### [Exercise instructions]
Copy all the lines of the data that include the word "with".

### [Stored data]
....................

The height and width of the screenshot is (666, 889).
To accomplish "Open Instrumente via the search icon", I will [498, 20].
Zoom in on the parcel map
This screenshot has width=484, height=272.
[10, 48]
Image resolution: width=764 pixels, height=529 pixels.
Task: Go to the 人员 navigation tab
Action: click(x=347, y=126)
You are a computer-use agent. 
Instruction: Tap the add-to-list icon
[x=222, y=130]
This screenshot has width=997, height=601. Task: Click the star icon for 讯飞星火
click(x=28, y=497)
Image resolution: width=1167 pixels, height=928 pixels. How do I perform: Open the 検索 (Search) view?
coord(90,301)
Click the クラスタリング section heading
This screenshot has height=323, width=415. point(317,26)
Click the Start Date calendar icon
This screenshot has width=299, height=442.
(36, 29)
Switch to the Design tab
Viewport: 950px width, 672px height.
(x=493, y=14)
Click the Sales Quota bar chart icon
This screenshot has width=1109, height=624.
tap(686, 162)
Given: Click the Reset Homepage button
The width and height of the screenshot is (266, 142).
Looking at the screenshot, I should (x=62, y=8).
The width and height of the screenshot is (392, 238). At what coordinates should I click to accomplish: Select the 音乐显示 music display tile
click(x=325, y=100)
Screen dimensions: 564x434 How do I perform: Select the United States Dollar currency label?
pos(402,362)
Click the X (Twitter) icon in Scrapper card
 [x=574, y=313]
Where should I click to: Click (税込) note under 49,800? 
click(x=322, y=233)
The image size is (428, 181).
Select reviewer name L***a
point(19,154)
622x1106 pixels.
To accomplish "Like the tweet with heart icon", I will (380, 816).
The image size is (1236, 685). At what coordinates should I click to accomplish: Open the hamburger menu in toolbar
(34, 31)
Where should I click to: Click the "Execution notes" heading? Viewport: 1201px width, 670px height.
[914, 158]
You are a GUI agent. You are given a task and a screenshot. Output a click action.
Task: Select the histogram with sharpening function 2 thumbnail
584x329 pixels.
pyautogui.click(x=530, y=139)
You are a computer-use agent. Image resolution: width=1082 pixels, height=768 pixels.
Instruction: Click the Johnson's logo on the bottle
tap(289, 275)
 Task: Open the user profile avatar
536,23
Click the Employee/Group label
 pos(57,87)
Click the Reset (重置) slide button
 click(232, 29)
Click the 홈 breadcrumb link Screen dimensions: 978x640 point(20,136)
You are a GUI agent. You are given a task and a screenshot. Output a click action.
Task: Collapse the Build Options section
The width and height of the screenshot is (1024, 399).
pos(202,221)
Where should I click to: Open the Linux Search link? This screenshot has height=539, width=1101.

....................

### [Your response]
To accomplish "Like the tweet with heart icon", I will (380, 816).
Task: Select the histogram with sharpening function 2 thumbnail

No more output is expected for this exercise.